- _Text to read_:

»»

Figure 9. Trace of the delay between the master and slave cores in VDCLS execution.

4.1. FPGA Results

Table 1 presents the performance comparison between the regular CCRV32ST processor core and the dual-core lockstep implementation using the VDCLS technique. The results were obtained by implementing both processor versions in the Xilinx VCU108 board. As previously noted, the bare fact that stall cycles have to be injected means that the VDCLS performance will be impacted. The extent of this impact depends on the executed software profile, bus utilization, etc. For example, the negative impact on CoreMark execution is much lower than that on Dhrystone. The presented results show that the negative impact is low and depends on the target application.

Table 1. Performance comparison between regular and VDCLS implementation.

Table 2 presents the FPGA resource utilization comparison between the regular CCRV32ST dual-core processor implementation and the VDCLS one. Every dual-core lockstep implementation requires additional resources, such as error detection logic or switches that reorganize cores and memories on the system busses. In the VDCLS implementation the interrupt and multicore logic is much bigger due to the implementation of VCDLS Controller Module and Interrupt Injection Module. The price of additional 4% system resource utilization is compensated by the flexible split/core processing mode, where lockstep mode ensures fast error detection and makes security attacks more difficult. The processor system components used for comparison are presented in Figure 3. AMBA APB interconnect and peripherals as well as DMA block were excluded from the comparison.

««

Reproduce the FPGA results passage word for word, starting at "4.1. FPGA Results" and ending at "the target application.".

- _Source excerpt_:
»»

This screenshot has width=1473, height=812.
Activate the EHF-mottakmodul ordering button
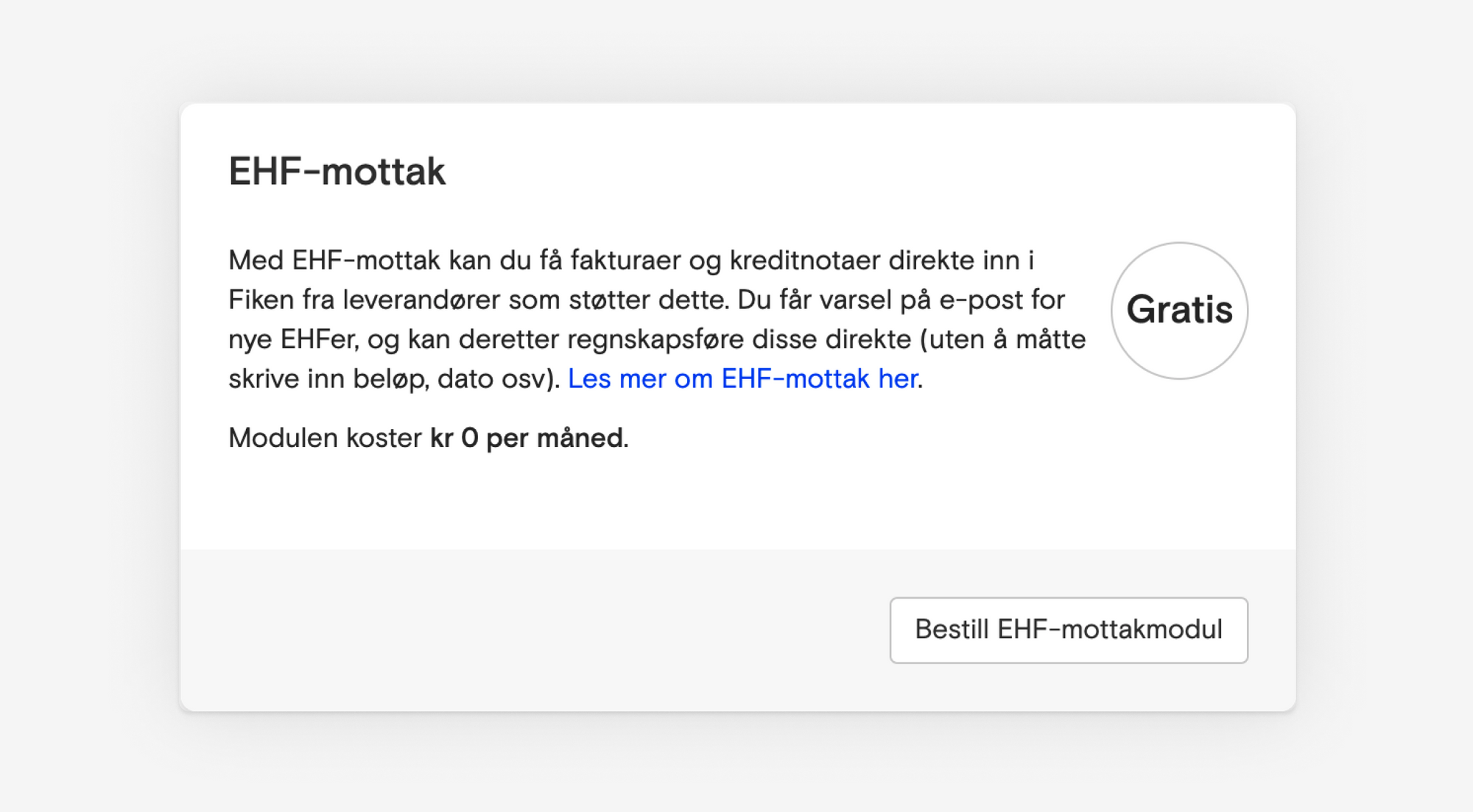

««

- _Full output_:
4.1. FPGA Results

Table 1 presents the performance comparison between the regular CCRV32ST processor core and the dual-core lockstep implementation using the VDCLS technique. The results were obtained by implementing both processor versions in the Xilinx VCU108 board. As previously noted, the bare fact that stall cycles have to be injected means that the VDCLS performance will be impacted. The extent of this impact depends on the executed software profile, bus utilization, etc. For example, the negative impact on CoreMark execution is much lower than that on Dhrystone. The presented results show that the negative impact is low and depends on the target application.